Especially for her first exhibition at Duende Art Projects, Hadassa Ngamba has created six glass-shaped sculptures. Made in porcelain, the transformative process of their creation for the artist symbolizes her ambition to change paradigms. A plan of the ideal colonial city, published by the Belgian ministry of Colonies in 1946, has been transposed on these sculptures. Many Congolese metropolises, such as the capital Kinshasa, were developed according to this plan, with a railway as the horizontal axis and placing industry central, a lay-out highlighting the exploitive character of the colonization. Ngamba has reconfigured this plan, challenging capitalism, and offering a fresh perspective.
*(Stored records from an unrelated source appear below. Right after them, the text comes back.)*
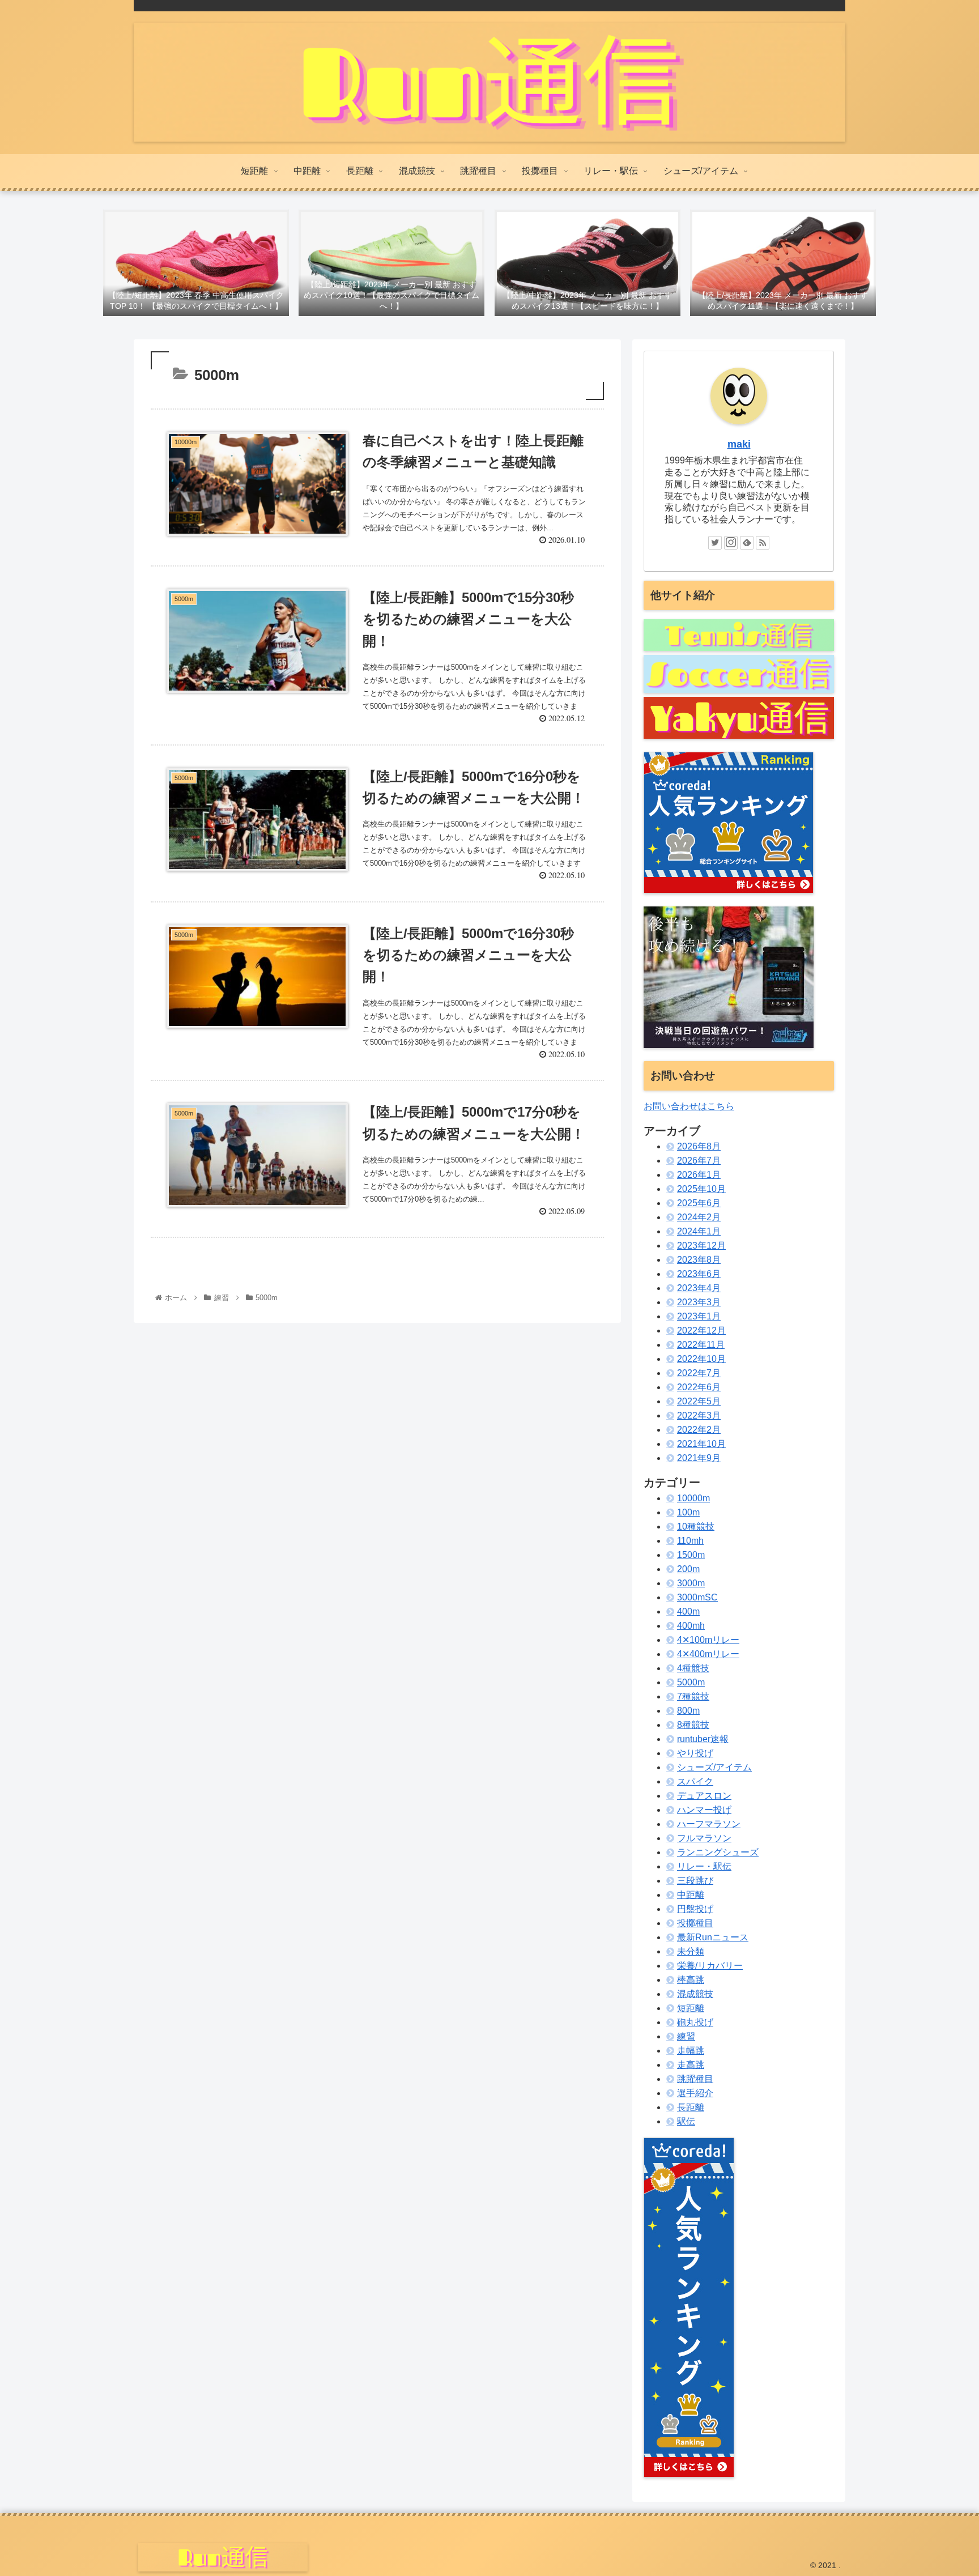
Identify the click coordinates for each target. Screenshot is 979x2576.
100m (688, 1512)
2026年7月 (699, 1160)
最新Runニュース (712, 1937)
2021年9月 (699, 1458)
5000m (691, 1682)
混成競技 (695, 1994)
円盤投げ (695, 1909)
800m (688, 1710)
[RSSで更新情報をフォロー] (762, 543)
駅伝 (686, 2121)
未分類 (690, 1951)
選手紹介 (695, 2093)
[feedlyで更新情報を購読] (747, 543)
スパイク (695, 1781)
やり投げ (695, 1753)
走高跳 (690, 2065)
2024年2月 (699, 1217)
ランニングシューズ (718, 1852)
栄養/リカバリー (710, 1965)
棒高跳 (690, 1980)
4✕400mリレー (708, 1654)
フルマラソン (704, 1838)
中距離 (690, 1895)
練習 (686, 2036)
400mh (691, 1625)
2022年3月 (699, 1415)
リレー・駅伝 (704, 1866)
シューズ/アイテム (714, 1767)
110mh (690, 1540)
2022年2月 (699, 1429)
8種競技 (693, 1725)
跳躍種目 (695, 2079)
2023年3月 (699, 1302)
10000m (693, 1498)
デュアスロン (704, 1795)
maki (739, 444)
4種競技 (693, 1668)
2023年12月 (701, 1245)
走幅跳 (690, 2050)
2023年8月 (699, 1259)
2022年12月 (701, 1330)
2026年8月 (699, 1146)
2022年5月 (699, 1401)
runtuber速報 (703, 1739)
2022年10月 (701, 1359)
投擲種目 (695, 1923)
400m (688, 1611)
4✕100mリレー (708, 1640)
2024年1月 (699, 1231)
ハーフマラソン (708, 1824)
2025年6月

For the artist, the wine glass, made to toast, is a metaphor for several alliances, between Congo and Belgium, but especially between the present and the past. Libations to the ancestors create the alliance with her roots, to act with fairness and strength in the present.

 

After studying criminology at the University of Lubumbashi, Ngamba took part in the Off-Program of the Biennale of Lubumbashi in 2017 and was invited by Sandrine Collard to the 6th Lubumbashi Biennale in 2019. The News York Times featured her work in an article dedicated to this edition of the Biennale. Ngamba moved to Belgium in January 2019 to participate in the WIELS residency program in Brussels, which was followed by a post-graduate course in visual arts at Ghent’s HISK (2020-2021). She was the Prize winner of the 2019 Lubumbashi session of the Laurent Moonens Award and her work is included in the collections of SMAK (Ghent), IKOB (Eupen) and the National Bank of Belgium (Brussels). In 2022 she was a laureate of the Fintro Price. After her exhibition “Configurations” at CC Strombeek in 2021, “Alliances” is the artist’s second solo exhibition. At a time when museums around the world are called upon to proceed with their "decolonization", art sits at the heart of these changes. Hadassa Ngamba creates new visions of the past and reimagines the future. In her paintings and sculptures presented during ‘Alliances’, Ngamba challenges systemic inequalities by referring to elements from colonial and recent history, cartography, religion, personal memories, and the body in a thought-provoking and inspiring reconfiguration of the colonial framing installed in the history of her country.